STF forma maioria para manter prisão do dono do banco Master

Votaram a favor da manutenção da prisão os ministros André Mendonça, Luiz Fux e Nunes Marques

Eduardo Fogaça

Publicado em: 13 de março de 2026

6 min.
STF forma maioria para manter prisão do dono do banco Master. Foto: Divulgação

STF forma maioria para manter prisão do dono do banco Master. Foto: Divulgação

A Segunda Turma do Supremo Tribunal Federal (STF) formou maioria nesta sexta-feira (13) para manter a decisão que autorizou a terceira fase da Operação Compliance Zero e determinou a prisão do banqueiro Daniel Vorcaro, dono do banco Master.

Votaram a favor da manutenção da prisão os ministros André Mendonça, Luiz Fux e Nunes Marques. Ainda falta o voto do ministro Gilmar Mendes. O julgamento ocorre no plenário virtual e os magistrados têm até a próxima sexta-feira (20) para registrar seus votos.

Esta é a primeira vez que o caso envolvendo o banco Master é analisado de forma colegiada pelo Supremo. Até então, as decisões sobre o processo haviam sido tomadas individualmente pelos ministros relatores.

Relator rebate argumentos da defesa

Autor da decisão que determinou a prisão, o ministro André Mendonça voltou a votar no julgamento e rebateu argumentos apresentados pela defesa de Daniel Vorcaro.

Segundo o relator, as mensagens que fundamentaram a nova fase da operação foram extraídas do primeiro celular do banqueiro, apreendido em novembro do ano passado.

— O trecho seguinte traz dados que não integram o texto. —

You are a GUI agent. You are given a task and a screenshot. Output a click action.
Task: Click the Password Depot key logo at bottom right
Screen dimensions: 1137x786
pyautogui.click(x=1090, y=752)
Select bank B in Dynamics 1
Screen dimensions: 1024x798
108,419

Mendonça afirmou que não seria necessário aguardar a análise de todos os aparelhos apreendidos para a adoção de medidas judiciais.

“No caso, além da conclusão das análises relativas ao primeiro celular apreendido, ainda há oito celulares por examinar”, destacou o ministro no voto.

O relator também contestou a alegação de que o grupo de WhatsApp chamado “A Turma” seria apenas um espaço informal de conversas.

De acordo com o ministro, mensagens indicam troca de informações entre Vorcaro e Luiz Phillipi Machado de Moraes Mourão, conhecido como “Sicário”, incluindo discussões sobre a participação de um policial federal no grupo.

Para Mendonça, as evidências apontam que a organização investigada ainda representa uma ameaça, já que alguns integrantes permanecem em liberdade.

Toffoli se declarou suspeito

O ministro Dias Toffoli, que também integra a Segunda Turma do STF, se declarou suspeito para participar dos julgamentos relacionados à terceira fase da Operação Compliance Zero.

Inicialmente, ele era o relator das investigações sobre supostas fraudes bilionárias envolvendo o banco Master. No entanto, deixou a relatoria após a Polícia Federal apontar possíveis conexões entre ele e Daniel Vorcaro.

Toffoli informou ainda que é sócio de uma empresa familiar que vendeu parte de um resort no interior do Paraná a fundos ligados à empresa Reag, que possui conexões com o banqueiro investigado.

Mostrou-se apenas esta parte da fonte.